/---

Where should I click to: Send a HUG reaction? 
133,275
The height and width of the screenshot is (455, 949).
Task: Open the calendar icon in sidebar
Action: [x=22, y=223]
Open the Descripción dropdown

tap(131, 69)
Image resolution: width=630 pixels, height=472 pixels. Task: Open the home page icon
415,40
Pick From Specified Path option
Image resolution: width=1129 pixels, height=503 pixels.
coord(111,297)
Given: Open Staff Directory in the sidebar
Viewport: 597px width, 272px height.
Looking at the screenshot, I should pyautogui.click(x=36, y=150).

\---
/---

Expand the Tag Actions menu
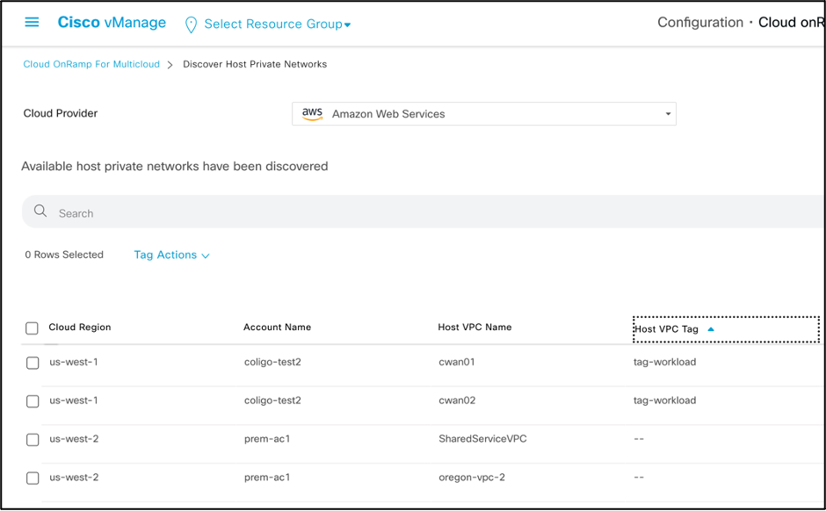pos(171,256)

\---

§ **Assignment**:
From the material above, set down exactly the lines starting at the one with "Image resolution: width=630" and ending at the one with "Given: Open Staff Directory in the sidebar", end lines included.

§ **Result of the exercise**:
Image resolution: width=630 pixels, height=472 pixels. Task: Open the home page icon
415,40
Pick From Specified Path option
Image resolution: width=1129 pixels, height=503 pixels.
coord(111,297)
Given: Open Staff Directory in the sidebar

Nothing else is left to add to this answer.